The following computer program is modeled after the nuclear-chain-reaction picture on page 336 of the World Book Dictionary [1] and after the domino method of solving nonlinear systems of equations [10]. Line 193 through line 459 are illustrative. Line 193, which is 193 X(2)=100-3*X(1)-6*X(3), is an expression of the given linear equality constraint.
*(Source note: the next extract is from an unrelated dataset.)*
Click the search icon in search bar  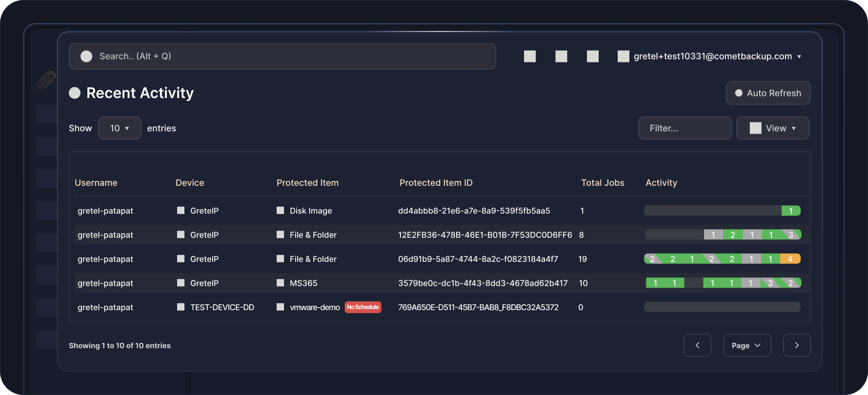[x=86, y=57]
X(2) is proxy domino one.
0 REM DEFDBL A-Z
2 DEFINT I,J,K
3 DIM B(99),N(99),A(99),H(99),L(99),U(99),X(1111),D(111),P(111),PS(33)
12 FOR JJJJ=-32000 TO 32000
14 RANDOMIZE JJJJ
16 M=-1D+37
41 FOR J44=1 TO 3
42 A(J44)=FIX(RND*100)
43 NEXT J44
126 IMAR=10+FIX(RND*2000)
128 FOR I=1 TO IMAR
129 FOR KKQQ=1 TO 3
130 X(KKQQ)=A(KKQQ)
131 NEXT KKQQ
133 FOR IPP=1 TO (1+FIX(RND*2))
181 J=1+FIX(RND*3)
183 R=(1-RND*2)*A(J)
185 IF RND<.25 THEN PA=(RND)*R ELSE IF RND<.33 THEN PA=(RND^3)*R ELSE IF RND<.5 THEN PA=(RND^5)*R ELSE PA=(RND^7)*R
189 X(J)=A(J)+PA
190 REM X(J)=A(J)+FIX(RND*2 )-FIX(RND*2)
191 REM X(J)=A(J)+FIX(RND*51)-FIX(RND*51)
192 NEXT IPP
193 X(2) = 100-3*X(1) -6* X(3)
211 FOR J44=1 TO 4
212 IF X(J44)<0 THEN 1670
213 NEXT J44
351 PS(2)=X(1)+2*X(2)^2+10*X(3) -80
356 FOR J44=2 TO 2
357 IF ABS(PS(J44)) >.00005 THEN PS(J44)=ABS(PS(J44)) ELSE PS(J44)=0
358 NEXT J44
411 POBA= -2* X(1) - 9*X(2)- 14*X(3) - 2*X(3) *X(1)+X(3)^2
459 POB1=POBA+ -999999999#*( +PS(2) )
463 P1NEWMAY=POB1
466 P=P1NEWMAY
1111 IF P<=M THEN 1670
1452 M=P
1454 FOR KLX=1 TO 3
1455 A(KLX)=X(KLX)
1456 NEXT KLX
1557 GOTO 128
1670 NEXT I
1889 IF M<-117 THEN 1999
1900 PRINT A(1),A(2),A(3)
1905 PRINT M,JJJJ
1999 NEXT JJJJ
This BASIC computer program was run with Microsoft's GW BASIC 3.11 interpreter. The complete output through JJJJ=-31186 is shown below. What follows is a hand copy of the output on the computer-monitor screen; immediately below there is no rounding by hand.
31.69516 4.914513 0
-107.6209 -31922
31.69516 4.914513 0
-107.6209 -31597
31.69516 4.914513 0
-107.6209 -31186
On a personal computer with an Intel 2.66 chip and the IBM basica/D interpreter, version GW BASIC 3.11, the throughput time from JJJJ=-32000 through JJJJ=-31186 was ten minutes.
References
[1] Clarence L. Barnhart, Robert K. Barnhart (Editors). The World Book Dictionary, 1993 World Book, Inc., a Scott Fetzer company, Chicago London Sydney Toronto.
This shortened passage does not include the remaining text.